Renewed Fellowship With Christ {a Testimony}

Balcony by brotherscott, on Pix-O-SphereLast week I had a strange incident happen in which my back suffered a strange surge of pain. I wrote about it in detail in a post called A Grumbling Spirit. I recommend reading it to understand the magnitude of the following testimony.

Sunday morning during praise and worship time, I told my husband my back was nagging me and felt weak on one side. It was pretty uncomfortable standing there, but I did so anyways. {If you read A Grumbling Spirit, you'll understand why}. Shortly after, my husband felt lead to go to the altar and worship. It was simply an act of surrender.  Soon after I had that same compelling leading, so I went. I was so nervous, heart pounding, because this wasn't a typical practice at this church. I tried to remain focused on just Him and nothing else.

By the end of praise and worship, my back felt noticeably better. In fact, it felt wholly better! I didn't go up for healing, just to worship. But I left whole.

After the experience I just got this sense that my fellowship with Christ had been renewed. My ingratitude and complaining spirit had put a divider in our relationship. After that morning, it was restored.

I wanted to share this testimony of God in my life with all of you. :) He is amazing, no?

A Small Testimony of My God

I want to share a little bit about myself with you. Specifically about my faith. Many of my posts have focused on how inadequate I feel. Today, I just want to leave all that behind and focus on none other than God. God is more than just some far off being to me. In fact, He is very personal. I'll be the first to admit that when people attack my God, I take it very personal. Not because I feel attacked, but because He is. God pulled me from a life that was headed toward disaster. More than that, He sent Jesus so that He and I would not be forever separated. I feel very protective of Him. Not that He needs my protection, I mean, He is God. He is more than capable of fighting His own battles.

It's just that, after seeing what He did for all mankind, it tears my heart to shreds to see how mankind treats Him. Myself included at times. Even we, as Christians, bicker and argue over the most trite things. Granted, some things are rather serious, but other things are just simply unnecessary and are only good for causing division. It pains me that we [myself included] have a lack of real devotion to Him. That we no longer understand what it means to fear Him.

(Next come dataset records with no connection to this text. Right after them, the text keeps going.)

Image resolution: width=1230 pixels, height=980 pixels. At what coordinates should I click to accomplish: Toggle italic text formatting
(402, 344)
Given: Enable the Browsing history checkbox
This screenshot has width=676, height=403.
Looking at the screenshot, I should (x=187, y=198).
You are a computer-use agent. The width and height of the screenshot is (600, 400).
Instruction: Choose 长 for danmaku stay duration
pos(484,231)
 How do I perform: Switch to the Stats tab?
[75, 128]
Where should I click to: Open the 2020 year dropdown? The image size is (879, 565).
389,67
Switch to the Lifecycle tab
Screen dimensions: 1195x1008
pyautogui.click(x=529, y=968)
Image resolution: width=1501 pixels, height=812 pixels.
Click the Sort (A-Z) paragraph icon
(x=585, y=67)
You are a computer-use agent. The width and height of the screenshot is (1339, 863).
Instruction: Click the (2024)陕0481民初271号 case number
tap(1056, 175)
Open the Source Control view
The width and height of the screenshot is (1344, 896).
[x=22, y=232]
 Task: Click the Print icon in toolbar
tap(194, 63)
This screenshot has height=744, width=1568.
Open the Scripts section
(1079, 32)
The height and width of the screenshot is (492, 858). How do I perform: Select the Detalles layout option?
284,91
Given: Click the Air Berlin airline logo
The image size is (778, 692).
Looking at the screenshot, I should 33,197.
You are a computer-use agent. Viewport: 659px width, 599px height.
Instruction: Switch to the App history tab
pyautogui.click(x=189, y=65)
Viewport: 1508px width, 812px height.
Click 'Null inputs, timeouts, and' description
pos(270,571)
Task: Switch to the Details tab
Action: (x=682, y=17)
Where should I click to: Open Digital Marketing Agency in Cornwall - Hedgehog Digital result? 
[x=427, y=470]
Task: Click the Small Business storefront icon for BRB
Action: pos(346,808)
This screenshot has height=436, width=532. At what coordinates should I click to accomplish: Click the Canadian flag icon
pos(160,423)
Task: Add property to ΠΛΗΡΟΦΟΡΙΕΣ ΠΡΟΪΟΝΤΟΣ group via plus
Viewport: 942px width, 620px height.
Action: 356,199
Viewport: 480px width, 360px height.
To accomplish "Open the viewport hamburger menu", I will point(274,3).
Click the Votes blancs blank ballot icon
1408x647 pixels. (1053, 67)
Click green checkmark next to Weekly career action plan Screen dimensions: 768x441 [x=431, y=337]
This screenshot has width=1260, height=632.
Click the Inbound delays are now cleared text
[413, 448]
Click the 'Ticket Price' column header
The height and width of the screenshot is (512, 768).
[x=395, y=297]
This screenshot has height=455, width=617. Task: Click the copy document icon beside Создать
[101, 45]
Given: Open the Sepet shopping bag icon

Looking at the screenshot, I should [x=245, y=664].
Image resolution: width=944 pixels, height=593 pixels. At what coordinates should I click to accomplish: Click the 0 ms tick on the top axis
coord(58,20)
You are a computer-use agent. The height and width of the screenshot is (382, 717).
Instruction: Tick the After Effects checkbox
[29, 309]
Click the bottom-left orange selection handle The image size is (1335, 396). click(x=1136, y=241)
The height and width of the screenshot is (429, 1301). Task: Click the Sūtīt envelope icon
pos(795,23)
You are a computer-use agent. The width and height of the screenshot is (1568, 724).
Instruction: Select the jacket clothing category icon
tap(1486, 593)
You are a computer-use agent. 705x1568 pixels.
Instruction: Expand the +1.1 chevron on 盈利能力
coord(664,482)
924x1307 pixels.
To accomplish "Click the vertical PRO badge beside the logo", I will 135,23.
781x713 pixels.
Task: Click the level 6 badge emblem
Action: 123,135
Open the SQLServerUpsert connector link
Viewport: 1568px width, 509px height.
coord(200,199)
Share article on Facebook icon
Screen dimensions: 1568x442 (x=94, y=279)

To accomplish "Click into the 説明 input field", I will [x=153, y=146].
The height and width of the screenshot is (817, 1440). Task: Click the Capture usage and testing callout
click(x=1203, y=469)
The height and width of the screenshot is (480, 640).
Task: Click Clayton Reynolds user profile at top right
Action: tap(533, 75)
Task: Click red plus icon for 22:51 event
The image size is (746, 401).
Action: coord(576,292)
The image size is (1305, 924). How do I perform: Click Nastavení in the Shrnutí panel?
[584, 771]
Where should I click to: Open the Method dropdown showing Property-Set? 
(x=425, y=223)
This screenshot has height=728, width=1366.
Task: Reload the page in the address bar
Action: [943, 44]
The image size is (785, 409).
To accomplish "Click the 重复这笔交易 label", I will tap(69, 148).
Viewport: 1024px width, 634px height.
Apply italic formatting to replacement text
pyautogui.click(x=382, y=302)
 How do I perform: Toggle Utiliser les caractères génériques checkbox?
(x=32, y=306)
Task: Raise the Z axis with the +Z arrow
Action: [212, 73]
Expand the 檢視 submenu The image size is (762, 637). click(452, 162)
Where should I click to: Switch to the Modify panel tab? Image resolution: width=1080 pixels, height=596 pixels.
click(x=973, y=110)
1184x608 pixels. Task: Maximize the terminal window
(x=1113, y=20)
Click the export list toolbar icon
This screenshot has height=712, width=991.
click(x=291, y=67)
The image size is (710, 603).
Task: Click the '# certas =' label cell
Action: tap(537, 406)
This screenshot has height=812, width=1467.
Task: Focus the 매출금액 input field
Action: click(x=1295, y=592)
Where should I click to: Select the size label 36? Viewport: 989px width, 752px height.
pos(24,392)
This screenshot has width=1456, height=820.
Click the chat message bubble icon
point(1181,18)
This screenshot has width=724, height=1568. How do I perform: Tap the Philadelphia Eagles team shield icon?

I didn't come to Jesus because He would somehow enhance my life. I came to Jesus because I knew I was [am] a sinner and in need a Savior. I knew I had done wrong against my Maker. Everything good that follows is just icing on the cake. I realize that God makes many promises to us for a fulfilling life and that's all wonderful, but He did not promise there would be no hardships. Fulfilling is not equaled to easy. As a matter of fact, the more we sow into something, the more fulfilling it is--pending it is in God's will.

God has shown Himself in my life in more ways than I can count. This is a large reason why I journal. I keep a record of many of the ways God has made Himself known in my own life. I admit, there was a season when it was so much easier to focus on Him and see Him simply because life was less complex.

Yesterday I wrote a little bit about the Bible being the inspired Word of God. If you are a skeptic of the Bible and it's validity it was a weak post or "argument". If you do believe in the Bible being the inspired Word of God, the information was obvious.  So, why didn't I pull out some historical proofs that the Bible is in fact God's Holy Word; infallible and perfect? Well, because I don't need that much convincing. (Plus, I've done that type of research in the past when fear has crept in).

The Bible is just as established as any other historical document. It has been proven by even non-Christian historians. People don't believe because they choose not to believe -- even when the evidence is staring them in face. I believe even without the evidence. To many people the idea may seem ludicrous. It is not my job to give proof of God's existence. He does that on His own. It is not my job to soften a hardened heart. It is not even my job to convert people.

My job is to simply tell. Tell of the miracles He's done in my life; of the changes He's made in my heart; the direction He's given me and destination it's lead me to. Most importantly, to tell why people need Him. Not to puff me up or put any kind of spotlight on me. But to show His glory. My goal is to give Him glory and make His glory known.

Let's glorify Him with our testimonies. They were never meant to remain hidden. Our testimonies (witness), are really His.

How has God made His glory known to you recently?